Jackie Miller of Iota watches as Lee Blackwell of Birmingham, Alabama, stirs a roux for a chicken and dumpling dish. The cooking demonstration was part of Blackpot Camp at Lakeview Park and Beach. (Photo by Claudette Olivier)

Blackpot Camp offers music, cooking classes, and a good time

By Claudette Olivier Staff Reporter

Music, dancing and food are all slices of the pie that make up Louisiana’s history, and out-of-towners are camping out to get a piece of the action.
Chas Justus, an organizer of the Blackpot Festival, said, “People are coming from all over to get a piece of the culture. We wanted to start a food and music festival that is influenced by other festivals in the state. People who came to the festival wanted to learn to cook and dance, and Blackpot Camp provides that opportunity.”
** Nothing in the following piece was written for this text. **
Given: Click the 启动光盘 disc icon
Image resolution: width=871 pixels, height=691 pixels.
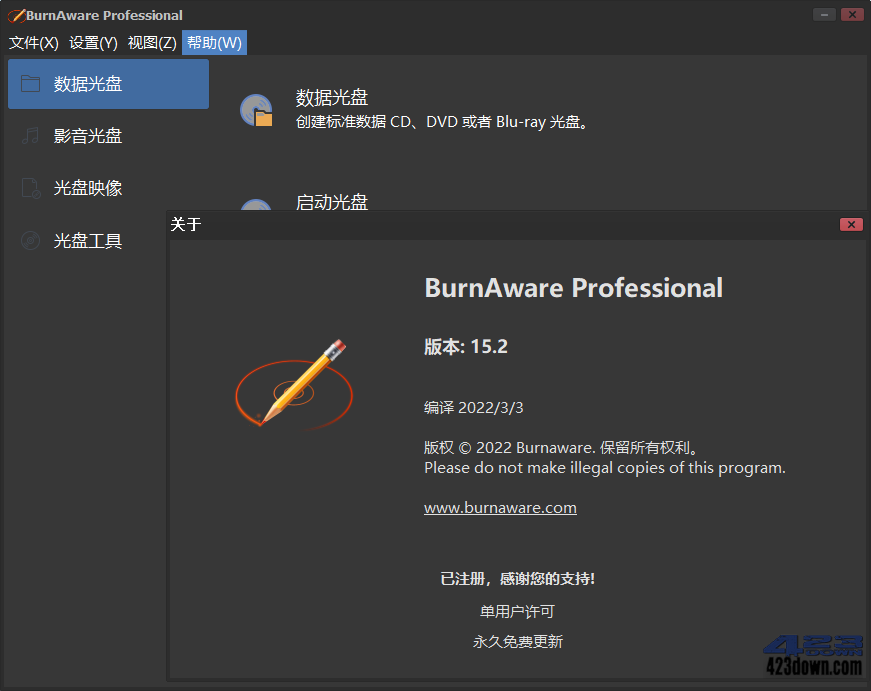Looking at the screenshot, I should [256, 208].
The week-long camp, held at Lakeview Park and Beach, offers music classes in Cajun fiddle, accordion, guitar, old time banjo, guitar, fiddle, swing jazz and songwriting. There are dances each night and food from afternoon cooking demonstrations is served for supper.
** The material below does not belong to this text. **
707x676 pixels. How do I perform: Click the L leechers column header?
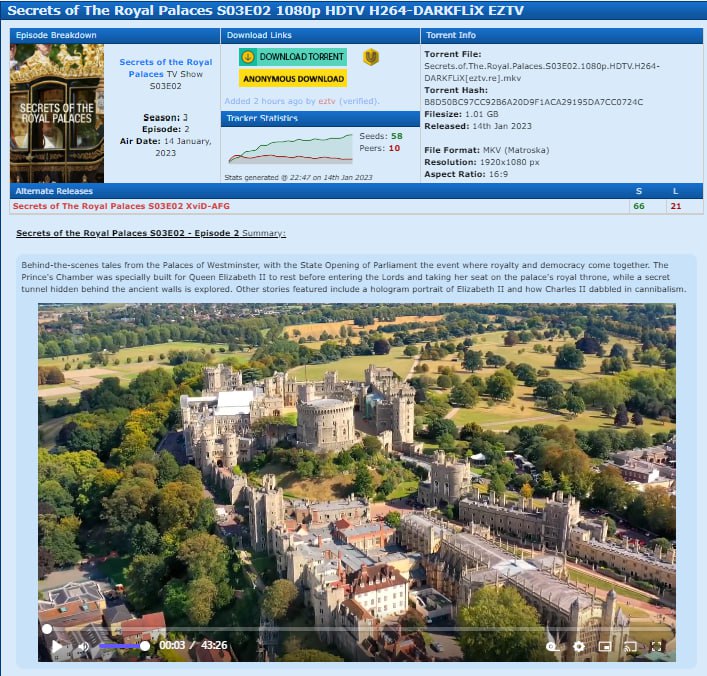[676, 191]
While the Blackpot Festival, which will be Saturday and Sunday in Vermilionville, is celebrating its tenth year, this is the fifth year of the Blackpot Camp. The camp is held the Sunday evening through the Friday morning before the festival, and tomorrow, all the campers will pack it up and head to Vermilionville.
The official kickoff party for the festival will start at 7 p.m. today with dinner at The Barn, followed with music by Los Texmaniacs at 8 p.m. The dance is open to the public, and admission is $10. The festivities will crank back up at 7 p.m. Friday at Vermilionville. Bands will play all weekend long, and the festival cookoff is Saturday. For a list of bands and other events, visit www.blackpotfestival.com. The event will end with an after-party at Lakeview Sunday with Preston Frank and the Frank Family Band.
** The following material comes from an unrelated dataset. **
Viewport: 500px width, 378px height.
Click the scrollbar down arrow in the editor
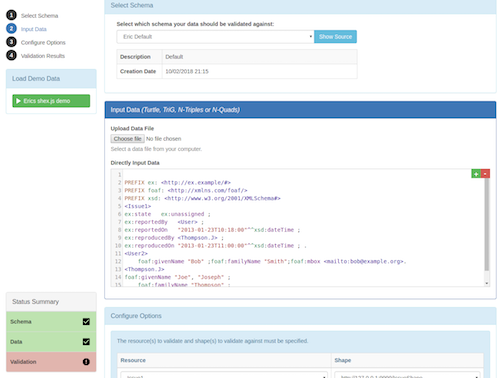(x=487, y=283)
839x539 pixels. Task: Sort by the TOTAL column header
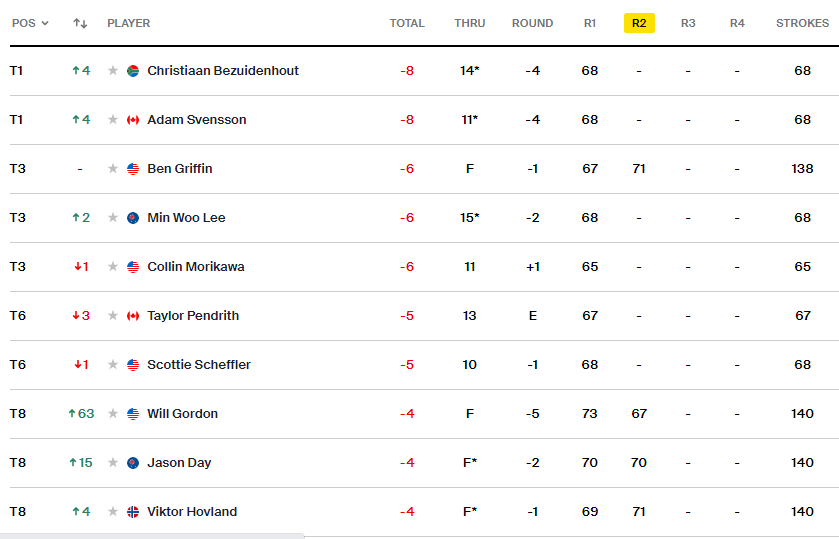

“The party starts the Sunday before the festival and just keeps expanding,” Justus said. “There are so many people are from out of state. I think there are more people from out of state than there are from in state at the camp.”
“If you’re coming here for the festival, may as well come here to the camp for the whole week. It’s such a cultural environment. You learn to cook, dance and even fish.”
According to Justus, one of the event’s original organizers, 70 people registered for the camp, more than last year’s event, and campers came from as far away as England, Austrailia, Canada and Alaska.
Rosie Newton of Ithaca, New York, meets up with friends each year at the camp.
“I teach music, dance and singing classes and play lots of Appalachian fiddle music,” Newton said. “I love to dance. I love everything about coming down here. I must have boudin the first day I’m down here or it just isn’t right.”
Laurn Kohn of Port Townsend, Washington, has attended the Blackpot Festival for eight years.
“I came with my mom and grandma,” Kohn said. “We Drove from Tyler, Texas, in the pouring down rain. In the first half hour of being at the festival, I swore to myself I would always come back for the festival. I enjoyed myself, and I’ve been coming back.”
Kohn, a jazz and blues singer, said she is slowly teaching herself to sing traditional Cajun music.
“There is such heartache in the music — how can you not love it?” she asked. “I love the food, too. The camp is a little bit of everything. The right people find their way here. It’s like a family — my Blackpot family. I left my heart here.”